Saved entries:
-=-=-=-=-

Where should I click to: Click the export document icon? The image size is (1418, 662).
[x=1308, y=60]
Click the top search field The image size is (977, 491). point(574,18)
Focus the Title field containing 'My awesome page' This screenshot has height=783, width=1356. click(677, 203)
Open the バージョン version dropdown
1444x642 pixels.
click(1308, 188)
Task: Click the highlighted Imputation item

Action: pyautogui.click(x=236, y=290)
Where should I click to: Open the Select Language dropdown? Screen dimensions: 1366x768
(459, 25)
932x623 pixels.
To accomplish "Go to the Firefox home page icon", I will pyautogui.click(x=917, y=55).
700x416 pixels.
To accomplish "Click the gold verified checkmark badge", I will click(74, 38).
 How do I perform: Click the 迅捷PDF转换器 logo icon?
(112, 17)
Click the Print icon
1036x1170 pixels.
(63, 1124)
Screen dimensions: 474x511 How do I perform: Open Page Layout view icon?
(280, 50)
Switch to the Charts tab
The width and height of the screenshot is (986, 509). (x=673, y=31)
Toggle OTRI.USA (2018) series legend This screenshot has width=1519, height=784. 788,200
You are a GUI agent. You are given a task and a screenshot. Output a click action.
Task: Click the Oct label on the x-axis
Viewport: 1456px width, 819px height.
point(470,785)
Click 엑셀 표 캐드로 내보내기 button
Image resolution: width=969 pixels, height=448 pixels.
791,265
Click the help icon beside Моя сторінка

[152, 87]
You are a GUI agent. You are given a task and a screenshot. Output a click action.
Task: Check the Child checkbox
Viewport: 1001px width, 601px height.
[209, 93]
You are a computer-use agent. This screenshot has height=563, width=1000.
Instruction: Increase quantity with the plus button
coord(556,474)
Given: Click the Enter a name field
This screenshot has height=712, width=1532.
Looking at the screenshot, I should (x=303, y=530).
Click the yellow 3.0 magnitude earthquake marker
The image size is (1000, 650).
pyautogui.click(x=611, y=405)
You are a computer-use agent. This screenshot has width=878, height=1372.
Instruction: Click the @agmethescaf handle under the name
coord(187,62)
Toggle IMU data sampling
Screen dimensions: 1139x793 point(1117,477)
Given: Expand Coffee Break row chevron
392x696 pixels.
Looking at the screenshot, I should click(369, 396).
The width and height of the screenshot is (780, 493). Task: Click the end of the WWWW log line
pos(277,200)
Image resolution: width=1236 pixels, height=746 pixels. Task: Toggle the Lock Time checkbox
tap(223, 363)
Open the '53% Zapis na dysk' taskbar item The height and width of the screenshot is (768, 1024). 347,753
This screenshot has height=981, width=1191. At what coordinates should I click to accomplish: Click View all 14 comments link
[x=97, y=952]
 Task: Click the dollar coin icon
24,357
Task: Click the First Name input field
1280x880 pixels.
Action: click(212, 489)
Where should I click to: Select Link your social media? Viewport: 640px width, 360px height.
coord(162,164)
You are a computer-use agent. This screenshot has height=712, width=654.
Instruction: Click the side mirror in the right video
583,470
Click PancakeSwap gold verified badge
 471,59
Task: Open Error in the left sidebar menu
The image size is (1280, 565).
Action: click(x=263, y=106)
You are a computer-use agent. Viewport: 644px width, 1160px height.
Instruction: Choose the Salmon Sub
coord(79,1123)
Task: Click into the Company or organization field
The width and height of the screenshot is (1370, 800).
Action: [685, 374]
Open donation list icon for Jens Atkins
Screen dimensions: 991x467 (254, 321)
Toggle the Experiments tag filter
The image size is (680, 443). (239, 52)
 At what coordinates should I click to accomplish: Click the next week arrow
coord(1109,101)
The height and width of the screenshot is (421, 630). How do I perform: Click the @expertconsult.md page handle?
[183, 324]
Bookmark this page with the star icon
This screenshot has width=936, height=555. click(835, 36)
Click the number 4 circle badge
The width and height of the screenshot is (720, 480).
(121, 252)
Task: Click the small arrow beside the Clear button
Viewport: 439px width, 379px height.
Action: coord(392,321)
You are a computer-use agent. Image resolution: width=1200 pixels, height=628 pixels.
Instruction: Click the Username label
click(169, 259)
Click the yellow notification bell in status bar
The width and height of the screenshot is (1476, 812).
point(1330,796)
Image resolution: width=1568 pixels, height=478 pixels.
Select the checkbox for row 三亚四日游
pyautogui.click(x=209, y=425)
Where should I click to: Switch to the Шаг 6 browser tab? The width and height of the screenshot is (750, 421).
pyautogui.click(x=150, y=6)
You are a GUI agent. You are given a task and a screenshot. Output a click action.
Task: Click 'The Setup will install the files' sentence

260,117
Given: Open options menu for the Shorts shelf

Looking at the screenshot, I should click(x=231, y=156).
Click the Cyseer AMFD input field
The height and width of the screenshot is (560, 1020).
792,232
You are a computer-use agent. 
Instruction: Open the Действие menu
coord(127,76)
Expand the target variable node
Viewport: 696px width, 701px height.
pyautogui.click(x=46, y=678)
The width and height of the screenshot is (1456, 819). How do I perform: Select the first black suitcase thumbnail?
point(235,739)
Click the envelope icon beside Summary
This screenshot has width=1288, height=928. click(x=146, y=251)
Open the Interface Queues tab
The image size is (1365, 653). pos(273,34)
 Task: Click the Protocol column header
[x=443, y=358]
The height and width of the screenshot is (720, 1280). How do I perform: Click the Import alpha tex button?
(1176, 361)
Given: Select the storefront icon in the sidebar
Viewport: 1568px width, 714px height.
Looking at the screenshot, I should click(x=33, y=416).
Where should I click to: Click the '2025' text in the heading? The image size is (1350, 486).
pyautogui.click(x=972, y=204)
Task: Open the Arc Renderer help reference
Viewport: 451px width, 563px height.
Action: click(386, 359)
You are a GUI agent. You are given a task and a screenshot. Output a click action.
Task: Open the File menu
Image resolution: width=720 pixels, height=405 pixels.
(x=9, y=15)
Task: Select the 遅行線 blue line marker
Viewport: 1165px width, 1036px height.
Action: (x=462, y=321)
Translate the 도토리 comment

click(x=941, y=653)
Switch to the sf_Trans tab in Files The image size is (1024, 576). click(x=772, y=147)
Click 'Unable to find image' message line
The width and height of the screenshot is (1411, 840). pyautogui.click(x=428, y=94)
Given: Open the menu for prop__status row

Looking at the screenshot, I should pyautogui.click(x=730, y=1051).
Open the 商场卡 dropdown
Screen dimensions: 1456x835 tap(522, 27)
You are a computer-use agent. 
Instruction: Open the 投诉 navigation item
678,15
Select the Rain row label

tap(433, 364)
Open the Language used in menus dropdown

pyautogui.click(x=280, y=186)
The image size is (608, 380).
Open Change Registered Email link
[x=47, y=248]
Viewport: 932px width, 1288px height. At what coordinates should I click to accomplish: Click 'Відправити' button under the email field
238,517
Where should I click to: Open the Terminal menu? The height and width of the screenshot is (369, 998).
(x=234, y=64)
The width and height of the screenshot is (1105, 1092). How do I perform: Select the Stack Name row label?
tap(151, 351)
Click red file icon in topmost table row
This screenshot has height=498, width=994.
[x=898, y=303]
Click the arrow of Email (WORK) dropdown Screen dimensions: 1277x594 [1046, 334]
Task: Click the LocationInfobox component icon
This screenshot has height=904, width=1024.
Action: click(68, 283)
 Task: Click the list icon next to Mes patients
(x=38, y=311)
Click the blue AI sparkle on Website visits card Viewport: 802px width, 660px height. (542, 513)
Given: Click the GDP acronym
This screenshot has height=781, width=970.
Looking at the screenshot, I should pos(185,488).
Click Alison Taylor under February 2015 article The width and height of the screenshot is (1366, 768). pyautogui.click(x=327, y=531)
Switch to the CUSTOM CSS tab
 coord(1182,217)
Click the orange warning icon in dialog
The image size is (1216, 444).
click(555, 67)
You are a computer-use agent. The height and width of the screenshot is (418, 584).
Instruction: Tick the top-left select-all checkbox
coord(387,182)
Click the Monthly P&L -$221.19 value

-=-=-=-=-

Instructions to follow: There is a line with "This screenshot has height=498, width=994." and a line with "Click Alison Taylor" above. Copy exactly those two lines and all lines between them, with nothing else.

Answer space:
This screenshot has height=498, width=994.
[x=898, y=303]
Click the arrow of Email (WORK) dropdown Screen dimensions: 1277x594 [1046, 334]
Task: Click the LocationInfobox component icon
This screenshot has height=904, width=1024.
Action: click(68, 283)
 Task: Click the list icon next to Mes patients
(x=38, y=311)
Click the blue AI sparkle on Website visits card Viewport: 802px width, 660px height. (542, 513)
Given: Click the GDP acronym
This screenshot has height=781, width=970.
Looking at the screenshot, I should pos(185,488).
Click Alison Taylor under February 2015 article The width and height of the screenshot is (1366, 768). pyautogui.click(x=327, y=531)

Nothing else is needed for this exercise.